Chavez's suddenly critical condition has also revealed a bait and switch of historic proportions. During the recent presidential campaign, Chavez acted as tho he was recovering - even tho he undoubtely knew his prognosis was poor. Venezuelans reelected Chavez, who has already held power for a dozen years, to yet another six-year term. Now, it looks obvious that even if El Comandante survives, he'll be no more than an invalid and a figurehead.
Chavez's illness is sending his country into unknown political territory. It's not clear what will happen if, for example, Chavez cannot make it to his Jan. 10 inauguration. Chavez designated his vice president Nicolas Maduro to succeed him. Maduro has been a loyal chavista, but lacks Chavez's charisma. Will Chavistas support him, or more ideologically figures such as Diosdado Cabello, or Chavez's older brother Adan? It seems likely that no other Chavista politician could win an election against the opposition.
For Colombia, too, Chavez's illness means more uncertainty.

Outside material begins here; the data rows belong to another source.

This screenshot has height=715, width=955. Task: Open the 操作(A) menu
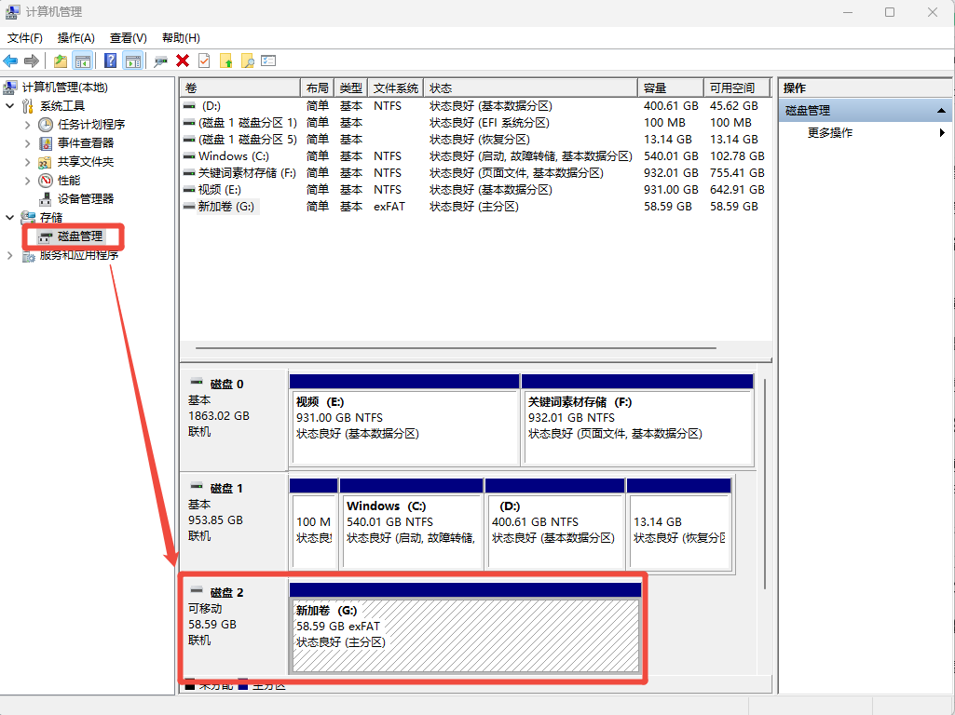pyautogui.click(x=75, y=38)
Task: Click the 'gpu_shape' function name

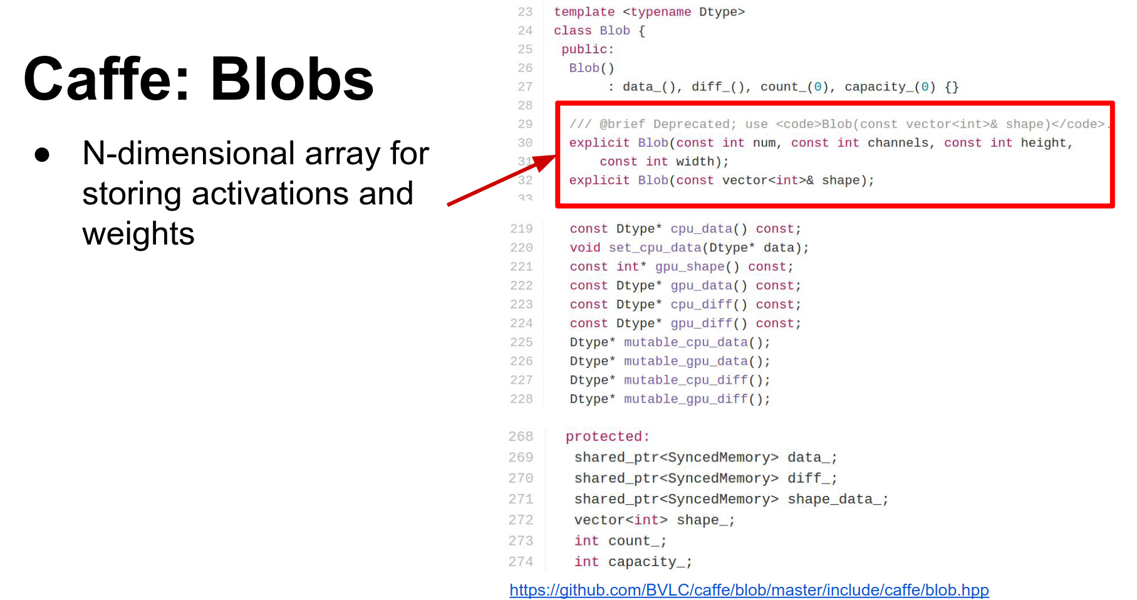Action: (689, 266)
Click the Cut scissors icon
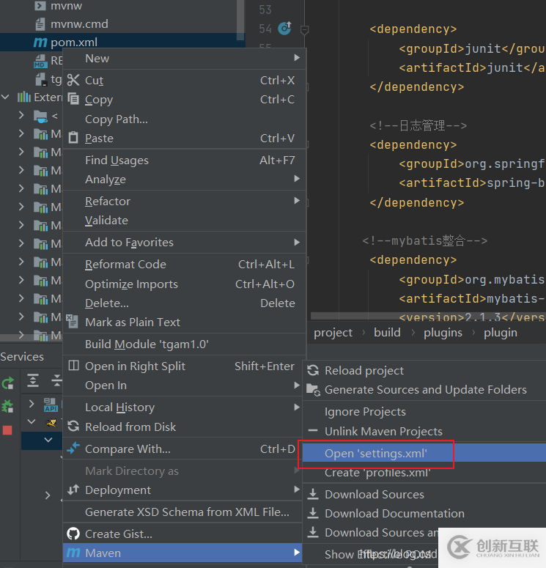 coord(73,81)
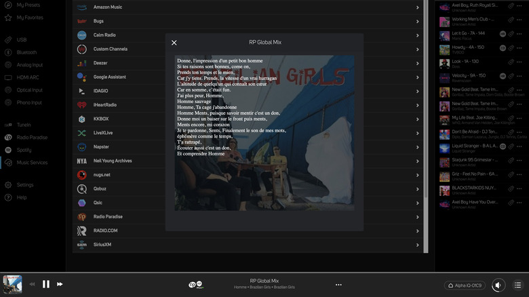Viewport: 529px width, 297px height.
Task: Open the play queue list icon
Action: coord(518,285)
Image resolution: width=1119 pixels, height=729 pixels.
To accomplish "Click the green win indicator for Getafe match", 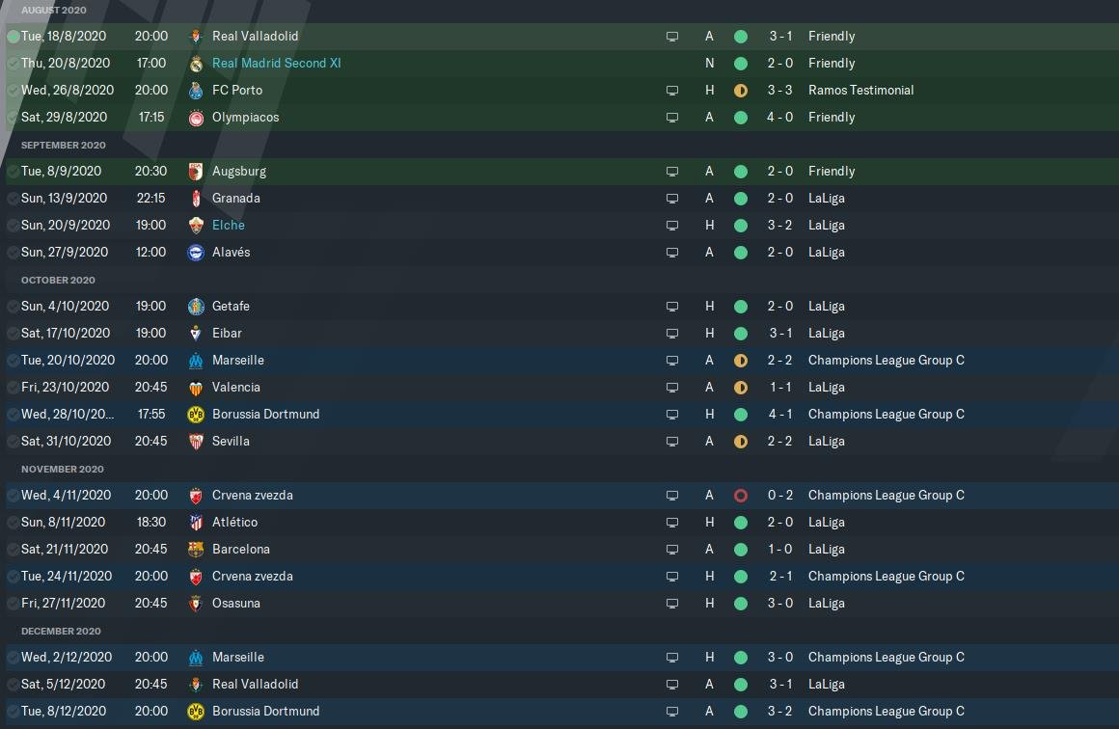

Chavez had seemed to be assisting with the government-FARC peace negotiations also being held in Cuba. Will a Chavez sucessor help?
Other possibilities are scarier. What if a weak Chavez succesor tries to consolidate his power using nationalism by confronting historical rival Colombia?
It also strikes me as ironic that Chavez, a larger-than-life figure who often announced supposed conspiracies to assassinate him, is in the end being felled by a mundane illness which respects no status or power.
One time, back when I was a journalist living in Caracas, Chavez announced that someone had tried to shoot down his airplane with a surface-to-air missile. I visited the beach under Chavez's landing path and talked to residents, whose accounts made it clear that no attack had happened - and that an attack probably wasn't even realistic.
By the same token, Chavez's 'socialist revolution', while denouncing politically incorrect dangers, ignored inconvenient, mundane ones. For example, it was only several years into his presidency that the Chavez government finally eliminated leaded vehicle fuel, which harms children's development. Neither has his government flouridated the drinking water, a proven way to prevent children's tooth decay. Nor does it enforce air pollution laws, but it does spend billions of dollars subsidizing gasoline down to a few cents a gallon (which keeps old smog-belching clunkers on the road).
I once attended one of la revolucion's many long-winded leftie conferences, held in concrete a tower in central Caracas. I remember looking over the event's program, which included speeches denouncing genetically modified food crops, even tho not a single study that I know of has shown GMO's to harm human health. I looked out the tower's window at one of the slums crawling up the hills bordering Caracas and saw plumes of carcinogenic smoke rising from burning garbage, a proven carcinogen. So, Chavez's revolution prioritizes populist measures such as its gasoline subsidy over measures which would save lives.
Maybe it's in bad taste to suggest that a sick man contributed to his own disease, but in this case it seems to be true.
Of course, these policies are important not only for Chavez, but for the millions of Venezuelans whose health suffers because the Chavez government chooses populist measures over healthy ones.